Documentación al día
Primero, la papelería. Certificados, licencias, estatutos… todo debe estar en regla, sin margen de error. Si falta un solo sello, la puerta se cierra de golpe.
Infraestructura que respira profesionalismo
Instalaciones de clase mundial, pistas certificadas, vestuarios que cumplen con normativas de accesibilidad; nada de improvisación. Cada metro cuadrado habla del compromiso.
Transparencia financiera
Los números no mienten. Cuentas claras, auditorías independientes, fondos destinados a la promoción del deporte.

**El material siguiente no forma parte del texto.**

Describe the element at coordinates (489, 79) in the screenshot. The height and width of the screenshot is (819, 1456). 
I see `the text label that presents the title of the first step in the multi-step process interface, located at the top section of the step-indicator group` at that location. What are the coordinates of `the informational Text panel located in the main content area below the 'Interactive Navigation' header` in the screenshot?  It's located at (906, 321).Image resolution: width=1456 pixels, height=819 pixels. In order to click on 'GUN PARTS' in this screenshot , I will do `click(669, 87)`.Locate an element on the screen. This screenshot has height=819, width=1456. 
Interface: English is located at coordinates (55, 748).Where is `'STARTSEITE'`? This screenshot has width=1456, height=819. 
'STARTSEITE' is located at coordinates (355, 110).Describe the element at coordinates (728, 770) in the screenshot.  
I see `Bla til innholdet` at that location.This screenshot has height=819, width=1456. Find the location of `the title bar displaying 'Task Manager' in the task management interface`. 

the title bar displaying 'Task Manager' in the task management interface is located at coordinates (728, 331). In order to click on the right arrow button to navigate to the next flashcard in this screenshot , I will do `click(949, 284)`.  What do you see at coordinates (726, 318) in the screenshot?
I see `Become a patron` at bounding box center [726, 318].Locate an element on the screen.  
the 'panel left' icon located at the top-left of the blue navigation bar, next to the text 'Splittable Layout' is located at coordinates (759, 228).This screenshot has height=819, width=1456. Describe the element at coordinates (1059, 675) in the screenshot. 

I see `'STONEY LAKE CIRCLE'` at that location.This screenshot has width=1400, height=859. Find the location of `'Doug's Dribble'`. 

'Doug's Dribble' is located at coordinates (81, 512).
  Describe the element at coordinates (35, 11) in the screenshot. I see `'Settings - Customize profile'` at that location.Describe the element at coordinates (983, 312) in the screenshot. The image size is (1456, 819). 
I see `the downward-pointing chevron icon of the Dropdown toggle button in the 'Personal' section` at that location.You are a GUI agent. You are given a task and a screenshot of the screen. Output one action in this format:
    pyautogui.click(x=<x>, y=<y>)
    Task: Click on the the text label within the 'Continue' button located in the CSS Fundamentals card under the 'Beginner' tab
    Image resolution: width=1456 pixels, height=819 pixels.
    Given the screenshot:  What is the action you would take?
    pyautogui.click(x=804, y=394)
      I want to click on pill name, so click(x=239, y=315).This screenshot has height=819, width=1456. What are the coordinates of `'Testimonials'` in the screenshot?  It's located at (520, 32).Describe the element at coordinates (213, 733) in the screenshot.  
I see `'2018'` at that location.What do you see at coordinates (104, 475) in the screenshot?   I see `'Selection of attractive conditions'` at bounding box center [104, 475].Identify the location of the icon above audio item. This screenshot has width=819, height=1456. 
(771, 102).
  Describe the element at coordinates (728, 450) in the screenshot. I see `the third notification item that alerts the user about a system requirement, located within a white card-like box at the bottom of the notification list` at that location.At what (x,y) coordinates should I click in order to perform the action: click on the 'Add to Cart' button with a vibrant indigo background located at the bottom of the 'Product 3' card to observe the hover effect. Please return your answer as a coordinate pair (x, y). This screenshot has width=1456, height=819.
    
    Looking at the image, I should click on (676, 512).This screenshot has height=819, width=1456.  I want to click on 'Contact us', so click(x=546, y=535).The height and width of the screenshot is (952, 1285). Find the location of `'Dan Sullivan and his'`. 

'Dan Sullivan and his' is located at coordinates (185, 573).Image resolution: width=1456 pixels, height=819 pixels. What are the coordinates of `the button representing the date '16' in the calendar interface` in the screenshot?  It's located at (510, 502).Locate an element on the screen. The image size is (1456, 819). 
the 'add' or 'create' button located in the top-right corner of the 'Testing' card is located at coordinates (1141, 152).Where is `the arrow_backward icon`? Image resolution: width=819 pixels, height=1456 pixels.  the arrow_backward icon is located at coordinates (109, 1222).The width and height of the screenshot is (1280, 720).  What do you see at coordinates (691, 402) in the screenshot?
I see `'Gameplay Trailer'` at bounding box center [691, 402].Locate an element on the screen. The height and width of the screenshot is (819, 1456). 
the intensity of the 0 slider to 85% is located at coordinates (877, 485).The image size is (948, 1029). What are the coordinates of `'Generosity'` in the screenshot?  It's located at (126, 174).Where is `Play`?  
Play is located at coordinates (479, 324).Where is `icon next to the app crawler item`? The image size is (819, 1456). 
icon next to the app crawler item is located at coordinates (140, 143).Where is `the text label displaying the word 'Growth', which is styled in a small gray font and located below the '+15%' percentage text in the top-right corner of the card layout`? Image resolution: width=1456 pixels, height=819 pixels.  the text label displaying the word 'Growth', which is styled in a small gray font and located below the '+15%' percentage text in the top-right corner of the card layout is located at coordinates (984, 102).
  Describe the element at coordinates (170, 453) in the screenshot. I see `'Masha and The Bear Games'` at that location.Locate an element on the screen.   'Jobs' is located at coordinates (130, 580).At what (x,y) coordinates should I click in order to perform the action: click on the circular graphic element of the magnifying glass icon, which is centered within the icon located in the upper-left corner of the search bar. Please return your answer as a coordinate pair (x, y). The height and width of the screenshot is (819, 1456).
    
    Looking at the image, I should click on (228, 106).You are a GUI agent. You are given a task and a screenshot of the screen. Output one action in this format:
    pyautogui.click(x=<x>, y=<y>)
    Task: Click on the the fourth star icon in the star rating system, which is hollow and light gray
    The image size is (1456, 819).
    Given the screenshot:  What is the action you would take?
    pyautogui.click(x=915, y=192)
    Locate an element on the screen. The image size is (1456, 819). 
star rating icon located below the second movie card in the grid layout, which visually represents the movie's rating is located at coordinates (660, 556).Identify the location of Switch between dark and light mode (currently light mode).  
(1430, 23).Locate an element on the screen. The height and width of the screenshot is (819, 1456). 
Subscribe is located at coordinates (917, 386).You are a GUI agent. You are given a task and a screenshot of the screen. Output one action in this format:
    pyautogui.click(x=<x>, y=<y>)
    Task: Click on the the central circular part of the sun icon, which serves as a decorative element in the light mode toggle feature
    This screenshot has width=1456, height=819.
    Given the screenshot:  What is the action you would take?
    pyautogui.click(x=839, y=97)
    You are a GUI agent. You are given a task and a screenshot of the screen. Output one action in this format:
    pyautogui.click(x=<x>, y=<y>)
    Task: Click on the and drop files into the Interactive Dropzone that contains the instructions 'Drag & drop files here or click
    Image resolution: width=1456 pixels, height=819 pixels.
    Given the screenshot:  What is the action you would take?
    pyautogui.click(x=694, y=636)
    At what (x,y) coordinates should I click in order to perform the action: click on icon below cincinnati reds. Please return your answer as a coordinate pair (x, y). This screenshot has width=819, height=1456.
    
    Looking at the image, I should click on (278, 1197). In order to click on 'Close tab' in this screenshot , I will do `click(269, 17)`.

Aquí la honestidad es la regla, no la excepción.
Gobernanza sin fisuras
Una junta directiva que actúa con ética, decisiones tomadas en consenso, y un código de conducta que se respeta al pie de la letra. No se tolera el juego sucio.
Impacto social y legado
Programas de inclusión, desarrollo de talentos locales, eventos que dejan huella. El COI exige que cada acción contribuya al crecimiento sostenible del deporte.
Ejemplo concreto
En la última edición, la federación de pádel mostró cómo se hace. requisitos del COI ya cumplidos fueron presentados con evidencia fotográfica, videos de inspección y reportes de auditoría.
Lo que nadie dice
La burocracia es un monstruo, pero la disciplina es la llave. Si te quedas atascado, revisa los protocolos internos, actualiza los manuales y no dejes cabos sueltos. Aquí no hay espacio para excusas.
Acción inmediata
Revisa tu checklist ahora mismo, corrige lo que falte, y presenta la documentación en el plazo establecido. No esperes a que el reloj te alcance.